In Italia il terrorismo fu la risposta all’apertura a sinistra degli anni Sessanta e alle conseguenti misure sociali all’avanguardia per quei tempi. Lo Statuto del Lavoratori (1970), resta un modello di socialismo giuridico. Dopo di che però venne giù il finimondo.
Il che spiega la risposta del generale dalla Chiesa ai suoi uomini. In sintesi: “Non è porgendo a nostra volta la guancia che combatteremo il terrorismo”.
Ciò non significa che le riforme, quando ovviamente c’è qualcosa da redistribuire, non si debbano fare. Il conservatore intelligente, quando ne ha la possibilità, previene. Il punto è che nella psicologia del terrorista la benevolenza diventa un’aggravante, nel senso di un inganno, eccetera, eccetera.
Qui, passando all’attualità, vorremmo richiamare l’attenzione del lettore sui rischi che comporta il riformismo ecologista, sposato dalle classe dirigenti (quindi politiche ed economiche), non solo italiane. Un atteggiamento, ben oltre il civettuolo, che non ha alcuna giustificazione dal punto di vista delle risorse da redistribuire, perché al momento non ci sono.
Si rifletta: l’ecologismo, come il fascismo e il comunismo, riunisce in sé le caratteristiche ideologiche dell’antiliberalismo e dell’anticapitalismo. Si impone di trasformare radicalmente la società attuale. Per ora, pur con qualche avvisaglia, siamo sul piano delle manifestazioni pacifiche, semipacifiche, ampiamente tollerate se non addirittura incoraggiate da un ceto politico che asserisce di condividerne le finalità.
Il rischio, tipico della spirale terroristica, è quello del rifiuto delle riforme da parte dei movimenti ecologisti perché viste come tardive, ingannevoli, eccetera. E del conseguente passaggio all’atto. Ciò significa che non si può escludere l’insorgenza di un terrorismo ecologista sulla falsariga di quello che funestò gli Anni di Piombo.

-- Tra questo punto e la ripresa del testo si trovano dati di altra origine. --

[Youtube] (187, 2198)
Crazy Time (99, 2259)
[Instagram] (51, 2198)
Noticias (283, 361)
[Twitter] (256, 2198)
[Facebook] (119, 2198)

Si dirà, ma allora le riforme non servono, tutto è inutile? Il riformismo ha senso quando non mancano le risorse da redistribuire, risorse materiale e immateriali. Se il riformismo, come nel caso della questione ecologica, non ha basi reali, perché frutto di una controcultura millenarista, il rischio è quello di innescare un fenomeno terroristico disconnesso dai bisogni reali. Un fenomeno che rinvia ai mostruosi anacronismi sociali economici incarnati dal terrorismo degli Anni di Piombo.
Inoltre, l’atteggiamento, del terrorista è quello del partito preso. Pertanto, per fare un raffronto storico, neppure uno “Statuto Verde dei Lavoratori”, sarebbe sufficiente a contenere la violenza insita nel rifiuto ecologista del modello di vita liberale e capitalista.
Purtroppo sembra che l’ecologismo sia ormai penetrato nella mentalità collettiva. In che termini è ancora difficile stabilire. Diciamo però che a livello di senso comune si tende a credere alla vulgata ecologista. Esiste una specie di sensibilità diffusa. E come insegna un famoso teorema sociologico, se gli uomini definiscono certe situazioni come reali, queste sono reali nelle loro conseguenze.
Pertanto non c’è di che essere allegri. Riforme inutili potrebbero scatenare un terrorismo altrettanto inutile.